As the archival interloper in the room, I began to consider how this thinking applies in the archival context. What are the barriers we put up through our policies and procedures and in our physical space that prevent entry or discourage belonging? Our dual mandate – to preserve and provide access – necessitates certain controls in order to ensure records are preserved, but we must be cognizant of our responsibility to make material accessible as much as possible. Are we doing the necessary work to make members of the public feel welcome in our spaces? Or are we subtly or overtly passing judgement on our users through our physical set up and rules of conduct?
Our processes were envisioned for the world of the professional researcher or the academic who would pour over manuscripts at large wooden tables. Is this a welcoming environment for the public? Are we hung up on the reverence we feel for the records themselves and does this lead us to construct unnecessary barriers around them?
It’s not about you
As I have discussed in previous posts, I constantly struggle to properly explain what I do for a living, to make people understand my role. But during the question period following her presentation, Ms. Gurian rightly (and with the utmost respect) put me in my place. “They don’t want to learn your work.” She argued that people are looking to me as a line to the information they seek. I suppose I could have chosen to be insulted by this, but instead I saw it as a call to action, as a different way of framing the work that I do and a different way to think about providing access to the material in my charge.
Embrace the chaos
I must also credit Ms. Gurian with another comment that resonated with me and has stayed with me in the days since her presentation. She explained that “a lack of conceptual tidiness should not prevent us from going forward.” What an extraordinarily freeing idea! It gives us permission to embrace the messiness and shades of grey inherent in any complex process and to move forward.
This was particularly relevant following the previous session, in which the moral obligations related to the repatriation of First Nations artifacts were discussed in depth. In that session, Rod Naknakim (Chief Negotiator with the Laich-Kwil-Tach Treaty Society), urged the delegates to acknowledge ownership of artifacts, develop new respectful relationships, and de-colonize museums by partnering with First Nations communities. These are complex ideas and the road to reconciliation may be fraught with misunderstandings and missteps. But by embracing the messiness together, we can begin to build more respectful and inclusive institutions.
If you are looking for some background reading on the role of museums and archives in the reconciliation process, check out this original Active History post by Krista McCracken and her recent follow-up post that provides some recommended reading.
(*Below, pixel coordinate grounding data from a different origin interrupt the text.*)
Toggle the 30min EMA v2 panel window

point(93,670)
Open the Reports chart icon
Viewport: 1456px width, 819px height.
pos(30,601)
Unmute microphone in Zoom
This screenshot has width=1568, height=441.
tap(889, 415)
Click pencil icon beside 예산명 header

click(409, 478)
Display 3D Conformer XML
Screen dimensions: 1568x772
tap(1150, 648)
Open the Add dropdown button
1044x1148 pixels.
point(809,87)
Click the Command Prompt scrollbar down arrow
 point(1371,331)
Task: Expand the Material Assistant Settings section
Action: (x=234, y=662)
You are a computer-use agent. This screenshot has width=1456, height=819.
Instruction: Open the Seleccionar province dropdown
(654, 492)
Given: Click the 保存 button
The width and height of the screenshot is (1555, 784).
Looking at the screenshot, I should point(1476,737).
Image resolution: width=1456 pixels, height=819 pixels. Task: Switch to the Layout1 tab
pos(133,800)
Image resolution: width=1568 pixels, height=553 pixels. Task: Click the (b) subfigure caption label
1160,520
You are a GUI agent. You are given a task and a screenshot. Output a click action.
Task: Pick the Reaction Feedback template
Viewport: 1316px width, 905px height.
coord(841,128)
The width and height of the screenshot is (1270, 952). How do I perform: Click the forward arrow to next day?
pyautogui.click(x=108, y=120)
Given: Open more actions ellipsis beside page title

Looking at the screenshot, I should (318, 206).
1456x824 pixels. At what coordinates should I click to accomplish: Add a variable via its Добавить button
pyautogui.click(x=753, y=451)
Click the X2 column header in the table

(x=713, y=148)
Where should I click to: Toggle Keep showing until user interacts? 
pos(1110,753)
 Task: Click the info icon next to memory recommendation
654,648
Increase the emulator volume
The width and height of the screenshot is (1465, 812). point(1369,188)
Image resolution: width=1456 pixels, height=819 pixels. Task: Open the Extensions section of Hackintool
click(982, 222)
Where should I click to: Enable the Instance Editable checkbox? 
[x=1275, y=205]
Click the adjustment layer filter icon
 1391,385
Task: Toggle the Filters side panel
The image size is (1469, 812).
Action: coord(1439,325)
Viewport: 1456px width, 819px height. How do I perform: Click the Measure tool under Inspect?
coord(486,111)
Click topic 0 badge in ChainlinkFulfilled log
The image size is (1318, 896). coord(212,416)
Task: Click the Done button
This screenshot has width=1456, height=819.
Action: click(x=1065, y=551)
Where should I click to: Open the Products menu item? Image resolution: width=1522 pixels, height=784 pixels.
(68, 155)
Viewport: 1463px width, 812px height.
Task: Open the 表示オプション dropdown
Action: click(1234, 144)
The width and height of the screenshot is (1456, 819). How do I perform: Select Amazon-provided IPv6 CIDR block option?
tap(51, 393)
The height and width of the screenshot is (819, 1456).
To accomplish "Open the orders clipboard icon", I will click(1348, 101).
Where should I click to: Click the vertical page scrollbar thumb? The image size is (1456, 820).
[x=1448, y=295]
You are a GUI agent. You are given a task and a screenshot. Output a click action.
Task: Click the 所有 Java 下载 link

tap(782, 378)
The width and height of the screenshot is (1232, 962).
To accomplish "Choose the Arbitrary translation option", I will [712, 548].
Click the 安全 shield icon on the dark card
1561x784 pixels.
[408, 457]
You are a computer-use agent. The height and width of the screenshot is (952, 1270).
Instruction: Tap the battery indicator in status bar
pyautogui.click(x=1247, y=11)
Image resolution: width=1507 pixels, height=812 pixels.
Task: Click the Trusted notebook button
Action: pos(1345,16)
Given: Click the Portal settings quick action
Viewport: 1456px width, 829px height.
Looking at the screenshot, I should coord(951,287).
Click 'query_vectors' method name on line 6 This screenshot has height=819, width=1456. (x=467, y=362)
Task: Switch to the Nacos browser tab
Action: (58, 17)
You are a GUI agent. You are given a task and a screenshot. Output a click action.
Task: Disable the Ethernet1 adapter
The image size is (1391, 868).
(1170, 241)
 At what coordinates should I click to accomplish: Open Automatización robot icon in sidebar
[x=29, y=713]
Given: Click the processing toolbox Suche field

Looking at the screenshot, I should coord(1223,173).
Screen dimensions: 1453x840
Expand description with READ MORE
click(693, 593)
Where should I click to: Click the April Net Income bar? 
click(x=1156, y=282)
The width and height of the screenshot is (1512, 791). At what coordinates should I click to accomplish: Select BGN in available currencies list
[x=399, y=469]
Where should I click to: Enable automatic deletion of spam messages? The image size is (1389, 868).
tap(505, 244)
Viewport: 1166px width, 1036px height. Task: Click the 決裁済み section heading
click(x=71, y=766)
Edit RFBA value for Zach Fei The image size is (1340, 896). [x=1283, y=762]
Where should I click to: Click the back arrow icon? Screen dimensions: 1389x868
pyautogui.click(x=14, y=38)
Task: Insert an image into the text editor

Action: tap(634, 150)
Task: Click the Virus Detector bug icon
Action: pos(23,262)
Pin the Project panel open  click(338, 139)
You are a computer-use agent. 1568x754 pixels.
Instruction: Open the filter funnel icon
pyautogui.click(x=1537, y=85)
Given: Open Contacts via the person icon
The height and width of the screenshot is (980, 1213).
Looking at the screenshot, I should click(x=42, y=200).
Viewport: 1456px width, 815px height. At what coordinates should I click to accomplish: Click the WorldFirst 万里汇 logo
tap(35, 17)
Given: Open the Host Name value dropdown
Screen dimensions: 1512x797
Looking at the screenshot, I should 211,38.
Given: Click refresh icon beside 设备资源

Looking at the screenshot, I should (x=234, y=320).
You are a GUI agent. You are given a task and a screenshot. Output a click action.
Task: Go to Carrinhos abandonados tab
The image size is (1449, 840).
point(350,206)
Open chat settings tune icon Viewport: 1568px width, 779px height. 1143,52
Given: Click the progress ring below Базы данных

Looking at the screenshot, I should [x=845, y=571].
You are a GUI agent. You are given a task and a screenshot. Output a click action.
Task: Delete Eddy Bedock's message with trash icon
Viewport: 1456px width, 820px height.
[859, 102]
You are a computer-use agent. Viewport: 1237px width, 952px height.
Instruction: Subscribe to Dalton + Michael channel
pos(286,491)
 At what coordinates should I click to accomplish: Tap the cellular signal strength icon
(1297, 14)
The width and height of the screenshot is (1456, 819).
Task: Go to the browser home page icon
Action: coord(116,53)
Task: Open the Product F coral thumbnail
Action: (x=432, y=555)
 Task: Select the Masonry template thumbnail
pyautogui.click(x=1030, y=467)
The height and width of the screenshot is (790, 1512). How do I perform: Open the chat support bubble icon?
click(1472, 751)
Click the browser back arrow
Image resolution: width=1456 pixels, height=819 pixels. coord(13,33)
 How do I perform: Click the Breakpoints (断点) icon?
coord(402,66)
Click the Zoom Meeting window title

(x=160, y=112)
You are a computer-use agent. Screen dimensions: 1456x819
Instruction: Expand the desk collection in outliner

A lot to think about on a rainy drive home
I left Whistler (in a torrential rain storm) encouraged by the enthusiasm for archives displayed by the curators at my table; moved by the support among museum professionals for meaningful reconciliation in response to the Calls to Action of the Truth and Reconciliation Commission (which felt very similar to the mood in the room among archivists at the last ACA conference); and inspired by Elaine Gurian’s notions of embracing the messiness of complex ideas and embedding the concept of civility into museum (and archival) spaces and processes.